(Data entries)
%%

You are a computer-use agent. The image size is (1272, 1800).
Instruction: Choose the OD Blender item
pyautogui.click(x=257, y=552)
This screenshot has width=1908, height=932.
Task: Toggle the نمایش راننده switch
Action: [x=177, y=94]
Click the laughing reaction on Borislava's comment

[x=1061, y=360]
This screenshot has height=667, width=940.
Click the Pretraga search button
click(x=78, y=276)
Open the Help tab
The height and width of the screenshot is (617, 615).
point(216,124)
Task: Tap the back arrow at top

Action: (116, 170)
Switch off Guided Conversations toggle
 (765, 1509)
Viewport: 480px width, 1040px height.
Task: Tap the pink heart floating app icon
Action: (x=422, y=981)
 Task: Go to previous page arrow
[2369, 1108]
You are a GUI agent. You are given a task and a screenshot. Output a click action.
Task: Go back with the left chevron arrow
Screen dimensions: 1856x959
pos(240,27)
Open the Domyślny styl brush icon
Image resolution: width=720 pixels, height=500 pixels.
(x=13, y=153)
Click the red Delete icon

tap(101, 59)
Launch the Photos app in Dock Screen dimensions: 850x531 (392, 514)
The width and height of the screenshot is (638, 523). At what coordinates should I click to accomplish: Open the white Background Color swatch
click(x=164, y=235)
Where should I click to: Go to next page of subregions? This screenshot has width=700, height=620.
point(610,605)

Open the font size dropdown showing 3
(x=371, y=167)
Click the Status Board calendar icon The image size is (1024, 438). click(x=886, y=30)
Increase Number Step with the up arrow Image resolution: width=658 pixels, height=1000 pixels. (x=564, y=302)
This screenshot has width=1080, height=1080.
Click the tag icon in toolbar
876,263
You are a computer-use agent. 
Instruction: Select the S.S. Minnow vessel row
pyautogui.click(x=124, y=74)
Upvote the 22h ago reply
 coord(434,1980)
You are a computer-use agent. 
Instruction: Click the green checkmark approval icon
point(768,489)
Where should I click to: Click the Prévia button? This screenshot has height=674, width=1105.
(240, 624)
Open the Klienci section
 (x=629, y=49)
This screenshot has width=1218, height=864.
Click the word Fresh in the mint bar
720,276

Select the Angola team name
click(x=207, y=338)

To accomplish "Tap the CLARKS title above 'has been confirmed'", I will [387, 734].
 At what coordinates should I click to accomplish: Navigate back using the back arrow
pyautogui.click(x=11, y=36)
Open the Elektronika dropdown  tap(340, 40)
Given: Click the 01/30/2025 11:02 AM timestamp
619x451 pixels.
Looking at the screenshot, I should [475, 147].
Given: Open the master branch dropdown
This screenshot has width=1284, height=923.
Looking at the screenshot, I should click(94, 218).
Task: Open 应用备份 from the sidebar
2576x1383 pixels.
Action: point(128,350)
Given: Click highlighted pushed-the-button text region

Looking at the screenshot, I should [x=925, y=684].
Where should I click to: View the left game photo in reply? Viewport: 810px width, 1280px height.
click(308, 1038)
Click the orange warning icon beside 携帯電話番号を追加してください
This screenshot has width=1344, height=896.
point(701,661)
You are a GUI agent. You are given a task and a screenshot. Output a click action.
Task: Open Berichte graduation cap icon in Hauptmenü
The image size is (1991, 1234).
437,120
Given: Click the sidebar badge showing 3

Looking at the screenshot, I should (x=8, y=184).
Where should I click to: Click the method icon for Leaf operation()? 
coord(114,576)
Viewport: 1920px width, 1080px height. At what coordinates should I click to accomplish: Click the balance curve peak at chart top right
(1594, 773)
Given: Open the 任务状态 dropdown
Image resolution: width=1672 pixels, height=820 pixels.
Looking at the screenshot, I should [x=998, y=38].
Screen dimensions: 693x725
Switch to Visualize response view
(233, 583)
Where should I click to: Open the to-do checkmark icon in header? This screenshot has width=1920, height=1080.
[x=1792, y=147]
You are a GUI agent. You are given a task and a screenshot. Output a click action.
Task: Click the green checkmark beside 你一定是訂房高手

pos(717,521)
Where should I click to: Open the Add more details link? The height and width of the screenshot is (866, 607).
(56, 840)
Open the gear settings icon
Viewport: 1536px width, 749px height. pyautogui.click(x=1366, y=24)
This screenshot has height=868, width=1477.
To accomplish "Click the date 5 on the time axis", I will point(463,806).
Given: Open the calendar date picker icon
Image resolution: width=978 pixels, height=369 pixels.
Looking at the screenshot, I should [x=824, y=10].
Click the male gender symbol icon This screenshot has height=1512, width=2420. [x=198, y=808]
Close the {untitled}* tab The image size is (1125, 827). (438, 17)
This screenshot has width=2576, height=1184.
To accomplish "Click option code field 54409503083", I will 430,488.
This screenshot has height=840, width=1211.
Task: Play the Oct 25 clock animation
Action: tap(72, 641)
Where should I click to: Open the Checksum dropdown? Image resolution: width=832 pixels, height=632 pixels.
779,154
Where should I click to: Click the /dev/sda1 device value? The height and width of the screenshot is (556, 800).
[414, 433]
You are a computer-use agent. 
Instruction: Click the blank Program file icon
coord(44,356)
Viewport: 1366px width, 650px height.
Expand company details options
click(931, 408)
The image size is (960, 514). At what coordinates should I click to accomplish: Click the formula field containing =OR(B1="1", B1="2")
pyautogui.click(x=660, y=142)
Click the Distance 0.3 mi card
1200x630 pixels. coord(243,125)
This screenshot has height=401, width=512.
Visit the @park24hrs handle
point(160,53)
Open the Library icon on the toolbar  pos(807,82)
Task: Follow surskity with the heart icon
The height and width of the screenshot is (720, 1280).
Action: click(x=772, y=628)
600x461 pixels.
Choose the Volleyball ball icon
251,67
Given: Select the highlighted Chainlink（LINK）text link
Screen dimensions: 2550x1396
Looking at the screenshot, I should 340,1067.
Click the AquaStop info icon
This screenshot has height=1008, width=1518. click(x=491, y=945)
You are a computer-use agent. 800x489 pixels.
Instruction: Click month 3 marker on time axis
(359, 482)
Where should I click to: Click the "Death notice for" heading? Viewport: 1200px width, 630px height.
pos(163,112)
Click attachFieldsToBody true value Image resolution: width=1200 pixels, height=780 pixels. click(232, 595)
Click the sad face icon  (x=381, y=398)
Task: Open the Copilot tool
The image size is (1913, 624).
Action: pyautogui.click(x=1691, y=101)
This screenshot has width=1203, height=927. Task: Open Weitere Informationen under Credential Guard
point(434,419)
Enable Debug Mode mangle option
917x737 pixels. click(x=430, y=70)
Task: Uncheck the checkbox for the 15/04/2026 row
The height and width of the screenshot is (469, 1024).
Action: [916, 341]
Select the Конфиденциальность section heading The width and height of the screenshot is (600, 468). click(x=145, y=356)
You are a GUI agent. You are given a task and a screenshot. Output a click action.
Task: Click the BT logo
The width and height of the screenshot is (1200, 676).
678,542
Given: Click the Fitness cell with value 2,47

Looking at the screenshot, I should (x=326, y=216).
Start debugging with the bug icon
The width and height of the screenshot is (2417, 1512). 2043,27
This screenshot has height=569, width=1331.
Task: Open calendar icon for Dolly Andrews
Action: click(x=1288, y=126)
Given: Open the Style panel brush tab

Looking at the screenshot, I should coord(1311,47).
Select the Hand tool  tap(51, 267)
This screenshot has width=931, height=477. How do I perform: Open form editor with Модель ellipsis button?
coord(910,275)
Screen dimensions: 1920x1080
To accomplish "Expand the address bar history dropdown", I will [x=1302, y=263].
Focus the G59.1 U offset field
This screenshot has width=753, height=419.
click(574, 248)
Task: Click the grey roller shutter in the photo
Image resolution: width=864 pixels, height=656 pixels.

%%

Repeat the data above word for word, starting with the line that contains "Task: Follow surskity with the heart icon" and going on through the line that contains "Action: pyautogui.click(x=1691, y=101)".

Task: Follow surskity with the heart icon
The height and width of the screenshot is (720, 1280).
Action: click(x=772, y=628)
600x461 pixels.
Choose the Volleyball ball icon
251,67
Given: Select the highlighted Chainlink（LINK）text link
Screen dimensions: 2550x1396
Looking at the screenshot, I should 340,1067.
Click the AquaStop info icon
This screenshot has height=1008, width=1518. click(x=491, y=945)
You are a computer-use agent. 800x489 pixels.
Instruction: Click month 3 marker on time axis
(359, 482)
Where should I click to: Click the "Death notice for" heading? Viewport: 1200px width, 630px height.
pos(163,112)
Click attachFieldsToBody true value Image resolution: width=1200 pixels, height=780 pixels. click(232, 595)
Click the sad face icon  (x=381, y=398)
Task: Open the Copilot tool
The image size is (1913, 624).
Action: pyautogui.click(x=1691, y=101)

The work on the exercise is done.